Today, diagnostic MRI of newborns, infants, and toddlers with suspected brain damage is typically conducted using sedation or GA and is mainly based on conventional structural MR images focusing on identifying major structural brain pathology. The project NIBS-CP aims to establish procedures for clinical infant and toddler MRI during natural sleep without sedation or GA in Denmark. Further, we will implement advanced MRI sequences that may be more sensitive in detecting brain injury than conventional diagnostic MRI.

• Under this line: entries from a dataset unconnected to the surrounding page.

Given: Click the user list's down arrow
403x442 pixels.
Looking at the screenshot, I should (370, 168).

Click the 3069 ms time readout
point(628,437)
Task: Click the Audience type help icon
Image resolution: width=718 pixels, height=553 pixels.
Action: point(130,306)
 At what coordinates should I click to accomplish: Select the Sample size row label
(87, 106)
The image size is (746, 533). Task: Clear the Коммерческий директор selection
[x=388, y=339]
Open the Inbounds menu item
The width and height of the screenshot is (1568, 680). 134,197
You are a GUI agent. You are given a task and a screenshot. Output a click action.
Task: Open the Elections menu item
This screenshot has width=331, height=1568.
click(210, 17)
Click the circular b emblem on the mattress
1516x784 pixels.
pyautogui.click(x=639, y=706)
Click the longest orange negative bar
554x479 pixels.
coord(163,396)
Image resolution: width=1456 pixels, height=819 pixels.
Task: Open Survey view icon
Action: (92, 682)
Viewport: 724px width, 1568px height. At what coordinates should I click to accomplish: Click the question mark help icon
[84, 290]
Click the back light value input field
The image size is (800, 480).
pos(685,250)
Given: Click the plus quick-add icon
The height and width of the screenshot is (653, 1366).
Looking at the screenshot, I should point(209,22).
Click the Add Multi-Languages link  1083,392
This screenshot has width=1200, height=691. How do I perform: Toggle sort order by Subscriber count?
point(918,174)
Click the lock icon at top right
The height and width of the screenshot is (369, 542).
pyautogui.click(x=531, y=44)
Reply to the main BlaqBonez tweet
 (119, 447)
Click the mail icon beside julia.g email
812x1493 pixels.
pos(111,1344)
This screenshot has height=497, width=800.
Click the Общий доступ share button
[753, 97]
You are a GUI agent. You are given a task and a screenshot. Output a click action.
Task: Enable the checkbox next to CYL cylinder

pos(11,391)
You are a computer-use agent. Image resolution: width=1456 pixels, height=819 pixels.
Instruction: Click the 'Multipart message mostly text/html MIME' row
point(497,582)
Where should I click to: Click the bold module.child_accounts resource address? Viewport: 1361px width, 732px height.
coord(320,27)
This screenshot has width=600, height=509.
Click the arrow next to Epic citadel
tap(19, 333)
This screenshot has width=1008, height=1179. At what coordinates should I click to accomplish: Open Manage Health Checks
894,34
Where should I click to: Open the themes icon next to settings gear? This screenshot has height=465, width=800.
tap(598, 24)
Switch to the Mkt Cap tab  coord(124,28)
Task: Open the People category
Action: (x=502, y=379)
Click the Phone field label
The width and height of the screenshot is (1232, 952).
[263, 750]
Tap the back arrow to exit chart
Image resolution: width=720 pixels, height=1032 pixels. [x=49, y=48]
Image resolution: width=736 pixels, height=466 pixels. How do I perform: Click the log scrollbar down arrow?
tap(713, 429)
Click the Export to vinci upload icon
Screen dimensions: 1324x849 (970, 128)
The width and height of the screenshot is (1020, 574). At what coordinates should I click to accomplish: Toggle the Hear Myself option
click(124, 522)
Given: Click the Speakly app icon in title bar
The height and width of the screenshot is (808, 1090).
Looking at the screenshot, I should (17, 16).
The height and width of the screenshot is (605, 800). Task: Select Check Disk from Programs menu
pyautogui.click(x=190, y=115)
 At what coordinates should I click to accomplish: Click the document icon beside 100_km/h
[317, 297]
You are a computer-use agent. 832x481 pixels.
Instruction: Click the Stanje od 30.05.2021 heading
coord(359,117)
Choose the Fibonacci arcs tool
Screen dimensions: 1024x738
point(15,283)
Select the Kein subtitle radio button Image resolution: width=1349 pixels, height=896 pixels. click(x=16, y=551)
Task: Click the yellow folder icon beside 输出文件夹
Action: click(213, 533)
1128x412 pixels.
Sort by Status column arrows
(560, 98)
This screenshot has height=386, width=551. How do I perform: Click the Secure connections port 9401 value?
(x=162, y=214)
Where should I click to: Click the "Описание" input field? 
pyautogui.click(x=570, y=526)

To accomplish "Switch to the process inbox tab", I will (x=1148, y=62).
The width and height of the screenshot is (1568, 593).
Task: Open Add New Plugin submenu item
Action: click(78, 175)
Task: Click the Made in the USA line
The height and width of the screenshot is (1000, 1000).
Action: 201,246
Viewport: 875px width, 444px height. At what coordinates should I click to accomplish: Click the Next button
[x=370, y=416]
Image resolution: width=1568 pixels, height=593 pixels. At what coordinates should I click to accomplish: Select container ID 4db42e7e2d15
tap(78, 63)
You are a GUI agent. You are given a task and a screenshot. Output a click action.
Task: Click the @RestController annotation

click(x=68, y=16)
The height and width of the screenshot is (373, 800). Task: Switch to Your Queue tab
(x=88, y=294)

NIBS-CP will assess early brain and motor function development in 200 infants at risk of cerebral palsy enrolled in the CP-EDIT study (led by Prof. Christina Engel Hoei-Hansen) and in typically developing infants. Infants will be followed longitudinally (for three waves) between the ages of 3 months and 2 years with comprehensive assessments of motor functioning and advanced MRI sequences, e.g., advanced diffusion-weighted imaging, structural and myelin-sensitive sequences, and MR spectroscopy.
NIBS-CP aims to establish a normative material of early brain development of Danish children, as well as conduct normative modeling of typical and atypical development to identify deviations in brain development at the level of the single child. NIBS-CP will also map how early brain development relates to motor function and motor development. Identifying predictive brain structural features of motor function and motor development is key to the future use of early MRI in the clinical work-up, as this promotes early diagnosis and (clinical) intervention strategies tailored to the individual child.
We will translate the practical and methodological developments from our research to scan infants and toddlers in a clinical setting, with the opening of the future child-dedicated brain MR scanner, also funded by Elsass Fonden, at Mary Elizabeth’s Hospital in mind.